-- Start Text passage --

The BB imprimatur is important. If "Glee" was mostly interesting ideas masking a lack of musical coherence, the new album, "Discosis," is interesting ideas made serviceable by the kind of guests who actually shift units. Though not as startling as "Glee," "Discosis" is in every way an improvement: a real record of real songs, helped immeasurably by people like Big Daddy Kane, disco-revivalist Dimitri From Paris, legendary reggae-toaster Eek-a-Mouse, Youssou N'Dour and Qawwali artist Badar Ali Khan.
Confidence boosted, di Salvio has given his talent for pastiche freer rein. The album opens with "Astounded," to which the late Curtis Mayfield donated an a cappella vocal track he'd had laying around unused since the '70s. And if hip-hop was the alien music of choice on "Glee," here di Salvio moves past rap (which, by now, is a piece of cake) to genuine African and Caribbean motifs.

-- End Text passage --

Parts of the exercise –
**a)** Reproduce word for word the part of the album review that begins at the words "The BB imprimatur" and stops after the words "and Caribbean motifs.".
**b)** Answer these from the album review:
(i) What is the title of the new album?
(ii) Which Qawwali artist is named among the guests?
(iii) Which late singer supplied an a cappella vocal track to the opening song?
**c)** Extend the album review by writing what comes next after its final sentence.
This material has no connection to the album review.

-- Start Data extract --

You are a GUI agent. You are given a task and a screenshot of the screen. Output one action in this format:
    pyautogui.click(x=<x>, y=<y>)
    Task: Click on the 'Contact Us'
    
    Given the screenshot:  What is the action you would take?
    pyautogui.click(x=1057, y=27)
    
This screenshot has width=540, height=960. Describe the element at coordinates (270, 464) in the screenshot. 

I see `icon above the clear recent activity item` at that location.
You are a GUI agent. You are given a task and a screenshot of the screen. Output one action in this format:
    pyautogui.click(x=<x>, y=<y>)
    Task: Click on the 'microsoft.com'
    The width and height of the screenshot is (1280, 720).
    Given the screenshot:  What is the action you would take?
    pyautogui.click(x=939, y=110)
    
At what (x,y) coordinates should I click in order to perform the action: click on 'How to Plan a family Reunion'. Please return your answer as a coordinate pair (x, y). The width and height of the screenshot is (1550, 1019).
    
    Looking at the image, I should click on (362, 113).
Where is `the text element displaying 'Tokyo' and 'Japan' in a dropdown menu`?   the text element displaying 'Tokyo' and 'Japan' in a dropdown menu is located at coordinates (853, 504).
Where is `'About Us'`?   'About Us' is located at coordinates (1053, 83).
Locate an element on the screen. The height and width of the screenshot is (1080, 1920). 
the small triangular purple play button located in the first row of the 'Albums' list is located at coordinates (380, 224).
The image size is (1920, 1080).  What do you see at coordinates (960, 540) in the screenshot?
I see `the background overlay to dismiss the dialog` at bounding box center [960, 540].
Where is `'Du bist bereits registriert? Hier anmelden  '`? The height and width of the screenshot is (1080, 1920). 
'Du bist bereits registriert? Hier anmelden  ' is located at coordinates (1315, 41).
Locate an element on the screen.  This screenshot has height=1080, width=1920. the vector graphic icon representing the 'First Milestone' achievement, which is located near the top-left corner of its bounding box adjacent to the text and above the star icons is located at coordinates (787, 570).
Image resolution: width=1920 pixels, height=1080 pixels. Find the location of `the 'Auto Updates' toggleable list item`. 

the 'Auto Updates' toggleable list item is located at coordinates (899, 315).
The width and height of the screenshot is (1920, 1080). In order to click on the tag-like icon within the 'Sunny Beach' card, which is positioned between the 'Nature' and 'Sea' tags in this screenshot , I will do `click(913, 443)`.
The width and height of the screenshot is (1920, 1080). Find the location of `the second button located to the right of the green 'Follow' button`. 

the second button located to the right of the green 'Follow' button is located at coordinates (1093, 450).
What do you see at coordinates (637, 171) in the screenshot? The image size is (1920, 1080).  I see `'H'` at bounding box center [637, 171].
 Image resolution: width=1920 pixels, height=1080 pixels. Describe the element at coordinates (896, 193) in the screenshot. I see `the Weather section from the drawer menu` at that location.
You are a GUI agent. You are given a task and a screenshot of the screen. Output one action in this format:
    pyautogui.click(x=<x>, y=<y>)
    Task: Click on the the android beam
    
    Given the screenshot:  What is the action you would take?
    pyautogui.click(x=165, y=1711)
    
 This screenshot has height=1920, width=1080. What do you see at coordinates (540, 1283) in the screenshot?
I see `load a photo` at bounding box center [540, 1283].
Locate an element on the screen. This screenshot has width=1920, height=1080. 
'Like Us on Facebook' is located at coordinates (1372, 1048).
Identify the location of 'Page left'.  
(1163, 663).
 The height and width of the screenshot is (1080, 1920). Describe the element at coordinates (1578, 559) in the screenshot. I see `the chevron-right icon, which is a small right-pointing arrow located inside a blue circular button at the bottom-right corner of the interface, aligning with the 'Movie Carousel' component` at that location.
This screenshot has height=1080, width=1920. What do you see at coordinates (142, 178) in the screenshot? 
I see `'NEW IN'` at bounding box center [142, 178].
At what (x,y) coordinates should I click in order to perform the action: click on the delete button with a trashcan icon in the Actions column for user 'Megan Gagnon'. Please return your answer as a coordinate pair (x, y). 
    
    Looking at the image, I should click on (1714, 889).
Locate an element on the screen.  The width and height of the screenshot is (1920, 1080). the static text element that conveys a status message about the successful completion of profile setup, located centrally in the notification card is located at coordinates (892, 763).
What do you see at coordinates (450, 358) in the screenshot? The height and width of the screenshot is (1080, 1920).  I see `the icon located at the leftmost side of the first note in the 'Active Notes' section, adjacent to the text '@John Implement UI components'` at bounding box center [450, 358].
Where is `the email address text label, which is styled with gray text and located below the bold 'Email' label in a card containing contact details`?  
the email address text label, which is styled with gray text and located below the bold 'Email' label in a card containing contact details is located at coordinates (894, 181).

-- End Data extract --

The responses –
**a)**
The BB imprimatur is important. If "Glee" was mostly interesting ideas masking a lack of musical coherence, the new album, "Discosis," is interesting ideas made serviceable by the kind of guests who actually shift units. Though not as startling as "Glee," "Discosis" is in every way an improvement: a real record of real songs, helped immeasurably by people like Big Daddy Kane, disco-revivalist Dimitri From Paris, legendary reggae-toaster Eek-a-Mouse, Youssou N'Dour and Qawwali artist Badar Ali Khan.
Confidence boosted, di Salvio has given his talent for pastiche freer rein. The album opens with "Astounded," to which the late Curtis Mayfield donated an a cappella vocal track he'd had laying around unused since the '70s. And if hip-hop was the alien music of choice on "Glee," here di Salvio moves past rap (which, by now, is a piece of cake) to genuine African and Caribbean motifs.

**b)**
(i) "Discosis"
(ii) Badar Ali Khan
(iii) Curtis Mayfield

**c)**
Di Salvio doesn't idealize these musical forms, he simply acknowledges their ubiquity: Originality is dead, long live originality. It's even there in the song titles: "Predictable," "Love Cliche," "Rock Star," "Loop Me" ("If you loop me into sound, I am found").
But rather than treat it ironically, he appropriates it with the imagination of a true polymath. Every cut poses a compelling, and often funny, musical question. What would Janet Jackson sound like if she'd grown up in a normal family? If Paul Simon had approached "ethnic" music with a sense of humor rather than solemn reverence, couldn't he have produced something like "Montreal"? Is indie weirdo Momus (another guest) Al Stewart's illegitimate son? I could go on like this all day.